Sabtu, 17 Agustus 2013

Pada Suatu Malam

       Pada Suatu Malam
       Kutermenung di balik jendela kamar ini ditemani kerlingan bintang yang seolah melirik perih serta sepoi angin yang menyapu memori singkat nan memikat. Sebuah alunan lagu pun menjadi refleksi suara hati yang entah menyiratkan apa. Lagu cinta yang istimewa. The star lean down to kiss you. And I lie awake I miss you...But I'll miss your arms around me. I'll send a postcard to you dear, cause I wish you were here.
         Masih tergores dalam ingatan, saat pertama kali melihatmu. Awalnya memang tak ada perasaan apa-apa tentangmu.

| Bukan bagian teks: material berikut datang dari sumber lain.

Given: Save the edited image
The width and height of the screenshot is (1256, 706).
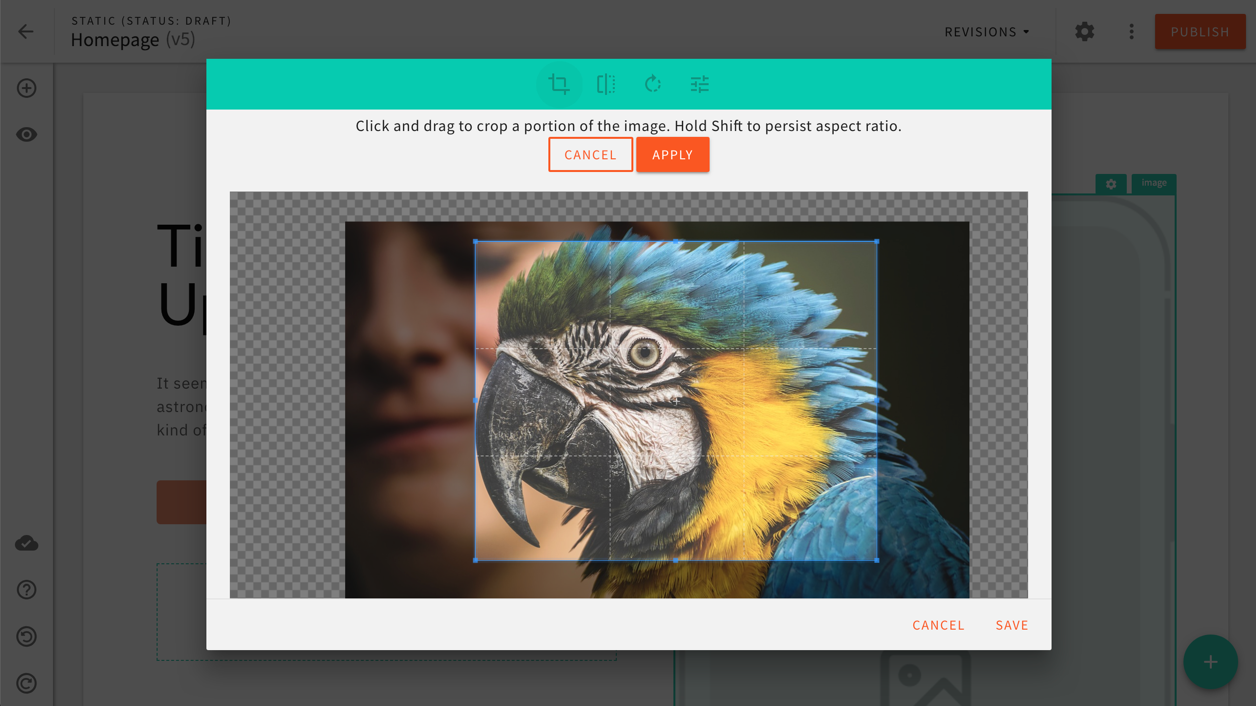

No hard feeling. Apalagi dengan kesibukan kita yang menyita perhatian. Berkenalan denganmu pun hanya selewat, bagaimana mau dekat? Tak terpikir apalagi diniatkan.
         Dia adalah salah satu pria terdingin yang pernah aku temui selama hidup. Bahkan, menyapa saja tidak pernah. Aku sih ya tidak mempermasalahkan. Kalau dia butuh, barulah dia bertanya. Kalau tidak, ya jangan harap ada suara dia yang tertangkap di telinga. Namun, semua seolah berbalik seratus delapan puluh derajat saat hari itu tiba, dimana sebuah senyuman mampu memecahkan kerasnya batu karang menjadi kerikil kecil. Inilah awal mulanya.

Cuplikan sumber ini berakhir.